Bored with the fall TV season? Tired of matching wits with Jeopardy contestants? Take a crack at these brainteasers:
ABC's Twin Peaks, in its new Saturday-night time slot, is languishing in 75th place in the ratings for the season to date, averaging a paltry 16% share of the viewing audience. Yet ABC's chief of programming hails the show as "a great ratings success." Why?
Fox's hit The Simpsons is battling NBC's The Cosby Show in a head-to-head matchup on Thursday nights. But no one can quite agree on who is winning. The Cos trounces Bart's clan each week in the Nielsens, but Simpsons boosters claim their show is the real winner. Who's right?
Cop Rock, the fall's most ballyhooed experiment, has sunk to near the bottom of the ratings pack. ABC has considered trying it in a new time period, perhaps switching it with Gabriel's Fire, another new series doing poorly. But both shows have been left in place for now. How come?
The answers go to the heart of the tidal change that is transforming network television. Old verities, like the Nielsen ratings, are no longer holy writ. Shows that a few years ago would have been canceled are today being acclaimed as hits. Programmers who once juggled schedules at the drop of a Nielsen decimal point are now making those moves warily. And everybody is wondering whether television's mass audience -- those huge blocs of viewers who used to assemble in front of the set for shows like I Love Lucy and All in the Family and Roots -- has dispersed for good.

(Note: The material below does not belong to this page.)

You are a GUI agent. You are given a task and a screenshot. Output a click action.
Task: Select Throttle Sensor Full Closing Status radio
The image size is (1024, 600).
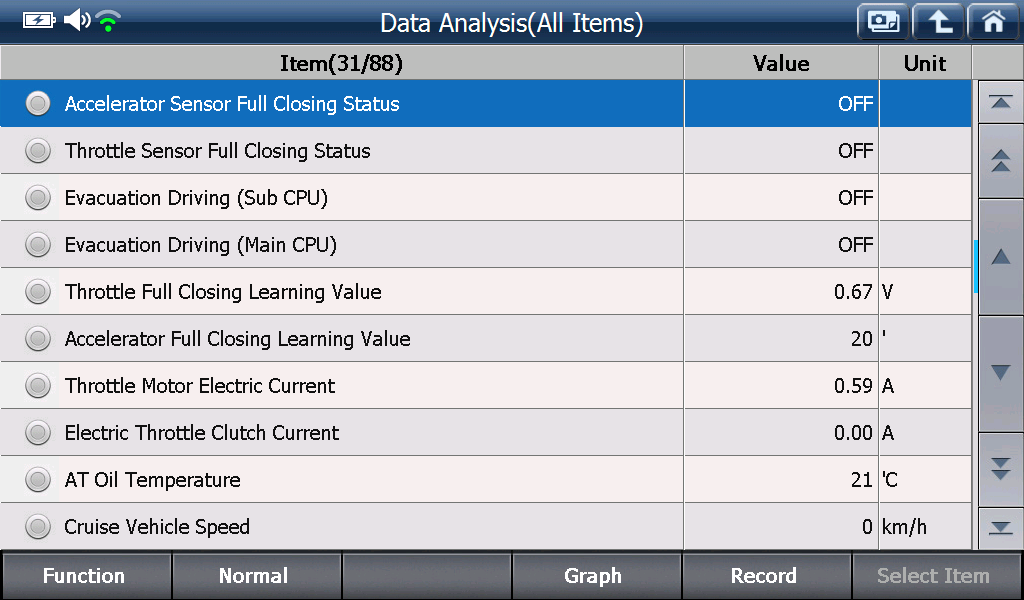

Sure, cable, independent stations and VCRs have been eating away at the network audience for much of the past decade. The remote-control device too has made viewers pickier: shows that don't grab their attention are zapped away in an instant. But the networks' woes have accelerated alarmingly this fall. Of the 22 shows introduced by ABC, CBS and NBC, not a single one is a bona fide hit. (The only new show that ranks in the Nielsen Top 30, America's Funniest People, is merely an appendage of an already established hit, America's Funniest Home Videos.) The three networks' combined share of the viewing audience -- more than 90% just a dozen years ago -- hit another air pocket this fall, dropping 4 percentage points from a year ago, to 66%. On Saturday nights, when TV viewership is at a low ebb, nearly half the audience is tuned in to something other than the Big Three.
| The economic slump is making matters worse. The ad market this fall has plummeted, with commercial time selling for an estimated 30% less than it fetched in the "upfront" buying last spring. As a result, the networks are making schedule changes only reluctantly. Reason: switching a show's time period forces the network to resell the commercial time -- and in the current depressed market, that could mean a substantial money loss, even if the ratings go up.